Other courts in other circuits have not weighed in on this issue. Certainly a good argument can be made that if indemnification means that plaintiffs will lose a substantial amount of a settlement agreement because there is no money to pay, it seems compelling indemnification should not apply. That would not be the case if the company had other available assets. In any event, ESOP advisors now caution clients that indemnification may have limited value and that they should rely primarily on adequate fiduciary insurance.
In recent years, the Department of Labor has been more aggressive in pursuing what it perceives as valuation abuses in ESOP companies. While there have been a few more court cases and settlements per year than normal, a typical year finds only a handful of these out of the 6,500 or so ESOPs in closely held companies. A comprehensive study by the NCEO found that the default rate on leveraged ESOPs (those that borrow money to buy stock, which most do) is just .2% per year, way below other LBOs. If valuations really were routinely excessive, this number would be higher as the debt burden would be unrealistic.
Other ESOP litigation has been relatively mundane, focusing either on administrative errors or the occasional fraudulent behavior. Indemnification could become a more important issue, but companies can (and should) resolve that with proper fiduciary insurance.

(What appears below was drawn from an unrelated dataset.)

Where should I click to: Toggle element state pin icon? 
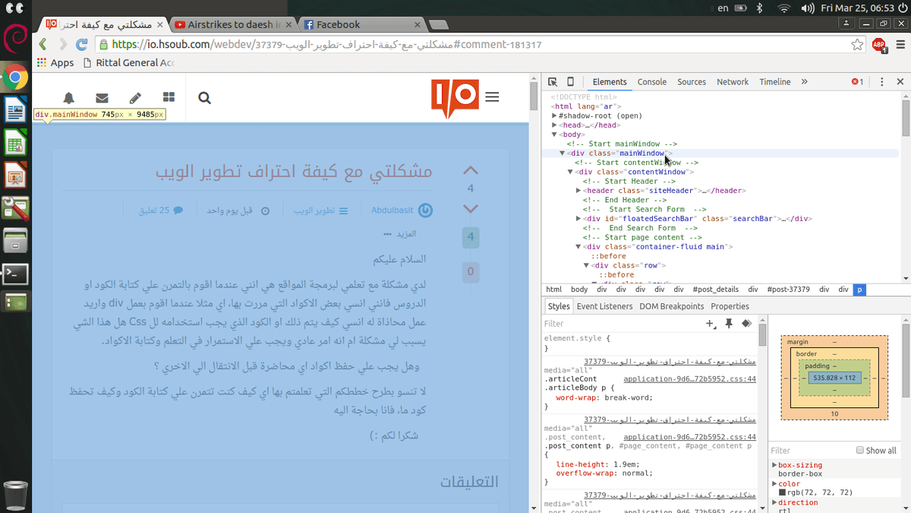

The future for company stock in public company retirement plans, mostly 401(k) plan, is far less certain. There has been a steady decline in how many companies offer this and how much those that do rely on it. Even for advocates of employee ownership, however, this is not necessarily a bad thing. Good ESOP companies have secondary diversified retirement plans—in fact, ESOP companies are more likely to have a diversified retirement plan than other companies are to have any plan. That is a best practice we strongly encourage.